Con la escarapela en el pecho firman contratos que empobrecen a la gente
Los actos patrios contrastan con denuncias sobre contratos energéticos que habrían perjudicado a los usuarios mediante el aumento de tarifas. A esto se suman cuestionamientos por la adjudicación de obras, el rol de los organismos de control y la falta de transparencia en la gestión de los recursos públicos.
Observamos con la cabeza fría, pero con la indignación a flor de piel, apenas unas horas después de haber celebrado otro Día de la Independencia. Mientras las plazas se llenaban de discursos solemnes, es imposible no contrastar esa puesta en escena con la cruda realidad que desnudó el reciente informe del bloque de diputados de la izquierda sobre los contratos energéticos en nuestra provincia.
Nos hablan de soberanía y de patria, pero por detrás nos enteramos de convenios escandalosos firmados durante la gestión de Gerardo Morales y avalados por la Susepu y la Secretaría de Energía, donde se pactó la compra de energía a precios irrisorios en dólares que después se trasladaron de forma geométrica a las boletas de los vecinos.
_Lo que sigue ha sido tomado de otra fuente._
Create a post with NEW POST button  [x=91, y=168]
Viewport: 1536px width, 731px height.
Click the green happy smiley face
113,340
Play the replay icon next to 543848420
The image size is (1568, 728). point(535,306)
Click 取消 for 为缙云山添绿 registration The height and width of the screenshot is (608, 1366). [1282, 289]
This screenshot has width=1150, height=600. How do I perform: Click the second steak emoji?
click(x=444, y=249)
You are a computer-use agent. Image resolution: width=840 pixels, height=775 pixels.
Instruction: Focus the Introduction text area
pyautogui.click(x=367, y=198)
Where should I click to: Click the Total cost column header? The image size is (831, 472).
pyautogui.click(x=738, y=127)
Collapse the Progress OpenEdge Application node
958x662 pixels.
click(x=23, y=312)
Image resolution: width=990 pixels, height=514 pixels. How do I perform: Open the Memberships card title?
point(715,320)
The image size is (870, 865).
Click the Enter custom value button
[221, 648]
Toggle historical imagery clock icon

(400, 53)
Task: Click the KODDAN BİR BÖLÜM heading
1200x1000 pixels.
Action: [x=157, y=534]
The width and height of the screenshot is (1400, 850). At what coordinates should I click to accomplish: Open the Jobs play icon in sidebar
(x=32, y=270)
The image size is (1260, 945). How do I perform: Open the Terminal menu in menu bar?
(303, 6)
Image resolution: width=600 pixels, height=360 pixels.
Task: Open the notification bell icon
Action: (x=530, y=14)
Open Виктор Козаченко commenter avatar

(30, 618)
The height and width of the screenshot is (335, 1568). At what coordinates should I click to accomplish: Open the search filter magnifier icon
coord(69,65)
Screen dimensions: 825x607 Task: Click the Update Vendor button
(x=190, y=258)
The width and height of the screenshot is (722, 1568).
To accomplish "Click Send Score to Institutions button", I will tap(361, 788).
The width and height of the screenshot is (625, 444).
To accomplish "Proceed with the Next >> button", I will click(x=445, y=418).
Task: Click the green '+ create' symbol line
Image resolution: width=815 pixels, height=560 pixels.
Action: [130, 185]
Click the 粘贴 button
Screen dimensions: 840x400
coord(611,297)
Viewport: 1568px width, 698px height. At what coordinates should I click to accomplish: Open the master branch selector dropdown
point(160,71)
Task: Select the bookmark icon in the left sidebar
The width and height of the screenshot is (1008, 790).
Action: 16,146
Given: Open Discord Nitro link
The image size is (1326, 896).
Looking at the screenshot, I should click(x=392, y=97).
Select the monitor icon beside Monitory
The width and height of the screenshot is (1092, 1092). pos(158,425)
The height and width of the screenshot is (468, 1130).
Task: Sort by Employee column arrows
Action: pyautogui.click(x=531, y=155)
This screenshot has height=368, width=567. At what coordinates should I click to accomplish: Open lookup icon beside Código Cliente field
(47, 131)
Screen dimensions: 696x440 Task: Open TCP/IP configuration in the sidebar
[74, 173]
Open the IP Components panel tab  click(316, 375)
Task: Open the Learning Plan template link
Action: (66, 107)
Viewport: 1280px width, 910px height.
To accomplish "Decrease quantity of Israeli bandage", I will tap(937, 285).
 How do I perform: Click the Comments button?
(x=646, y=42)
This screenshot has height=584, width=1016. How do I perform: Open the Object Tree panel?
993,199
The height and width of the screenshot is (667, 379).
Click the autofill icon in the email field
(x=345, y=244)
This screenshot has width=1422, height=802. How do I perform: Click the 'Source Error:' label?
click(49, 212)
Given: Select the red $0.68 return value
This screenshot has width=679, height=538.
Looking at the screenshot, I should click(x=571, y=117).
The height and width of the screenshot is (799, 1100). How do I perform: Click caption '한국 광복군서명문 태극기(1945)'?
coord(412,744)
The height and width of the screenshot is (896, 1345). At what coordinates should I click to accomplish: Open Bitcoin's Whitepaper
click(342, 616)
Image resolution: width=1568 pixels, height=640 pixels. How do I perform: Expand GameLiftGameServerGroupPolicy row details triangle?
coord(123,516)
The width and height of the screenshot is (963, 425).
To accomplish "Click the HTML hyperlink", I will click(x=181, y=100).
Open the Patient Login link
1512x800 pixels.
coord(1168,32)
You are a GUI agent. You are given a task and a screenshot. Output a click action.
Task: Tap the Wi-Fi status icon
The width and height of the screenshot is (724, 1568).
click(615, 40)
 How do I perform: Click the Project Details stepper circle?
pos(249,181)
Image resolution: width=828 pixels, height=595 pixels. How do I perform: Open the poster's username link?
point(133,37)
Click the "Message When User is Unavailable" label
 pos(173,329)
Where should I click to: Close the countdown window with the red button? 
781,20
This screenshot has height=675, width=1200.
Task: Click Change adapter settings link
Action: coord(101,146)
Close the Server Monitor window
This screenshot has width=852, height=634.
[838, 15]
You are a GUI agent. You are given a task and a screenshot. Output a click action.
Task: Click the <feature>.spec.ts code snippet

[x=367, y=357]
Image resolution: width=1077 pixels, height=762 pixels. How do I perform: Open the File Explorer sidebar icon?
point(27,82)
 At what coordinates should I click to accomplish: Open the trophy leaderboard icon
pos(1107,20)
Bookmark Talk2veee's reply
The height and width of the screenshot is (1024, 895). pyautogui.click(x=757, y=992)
Es un golpe asfixiante al bolsillo de los jujeños que ya no se puede ocultar más.
Para colmo de males, a este panorama se le suma un dato gravísimo: el otorgamiento, por parte del Gobierno, a través de Jemse, de licitaciones para parques solares de dudoso funcionamiento, por los que se terminan pagando sumas millonarias a la firma Secco S.A., cuyo titular es Jorge Balán.
Estamos hablando del mismo empresario que, en 2018, confesó ante la Justicia haber pagado coimas en la obra pública dentro del escándalo de la causa Cuadernos. Resulta indignante que, con semejantes antecedentes, se le termine adjudicando un proyecto que configura otro monopolio al que nadie parece querer vigilar. Porque, seamos honestos, exigirle control a la Susepu hoy en día es como pedirle peras al olmo. Y si miramos hacia la Oficina Anticorrupción, que preside Josefa Herrera, nos encontramos con una dependencia estatal, financiada por el esfuerzo de todos los jujeños, que ha sido transformada en un engranaje más para mirar hacia otro lado y diluir las responsabilidades del poder.
En cualquier provincia con un funcionamiento institucional normal, las cartas estarían sobre la mesa y estos contratos ya estarían bajo una revisión inmediata. Mientras todo esto pasa en Jujuy, el país escuchaba ayer la homilía del arzobispo de Buenos Aires en el Tedeum de la Capital Federal, donde se señalaba el doloroso crecimiento de la pobreza y se cuestionaba con dureza la corrupción que carcome las bases de la Nación. Pero en nuestra provincia, la reacción de la dirigencia política es el silencio cómplice y la simulación.
Salen a la calle a mezclarse con la gente luciendo escarapelas grandilocuentes, montando un patriotismo de cotillón y repitiendo que las celebraciones cívicas son lo más importante para el pueblo, especulando con que el ruido de los bombos tape la realidad de los números.
Vecinos, la verdadera fiesta patria no se agota en un desfile ni en un feriado. Necesitamos volver, de manera urgente, a la educación cívica para que cada ciudadano conozca a fondo sus derechos y el espíritu real de las normas. Solo con un pueblo consciente y educado vamos a poder defendernos del atropello de esta dirigencia que prefiere el silencio antes que la transparencia.
Se ha naturalizado en Jujuy un flagelo perverso: el uso de las fechas patrias como un analgésico social, un gran decorado diseñado para que, por veinticuatro horas, nos olvidemos de los contratos en dólares, de los sobreprecios energéticos y de los amigos del poder beneficiados a espaldas del pueblo. Al día siguiente, la puesta en escena termina y la maquinaria de las fechorías administrativas continúa su marcha como si nada hubiera pasado.
Lo verdaderamente peligroso es que, como sociedad, empecemos a ver esto como algo normal; que aceptemos que la política sea un espectáculo de cinismo donde se viste la escarapela en el pecho mientras, con la mano, se firman resoluciones que empobrecen a los usuarios.
La democracia no sobrevive con ciudadanos pasivos que solo asisten a desfiles; necesita un pueblo despierto que exija rendición de cuentas los trescientos sesenta y cinco días del año. Si permitimos que el patriotismo se convierta en el refugio de los cómplices de la corrupción, terminaremos perdiendo no solo nuestros recursos, sino también la dignidad institucional.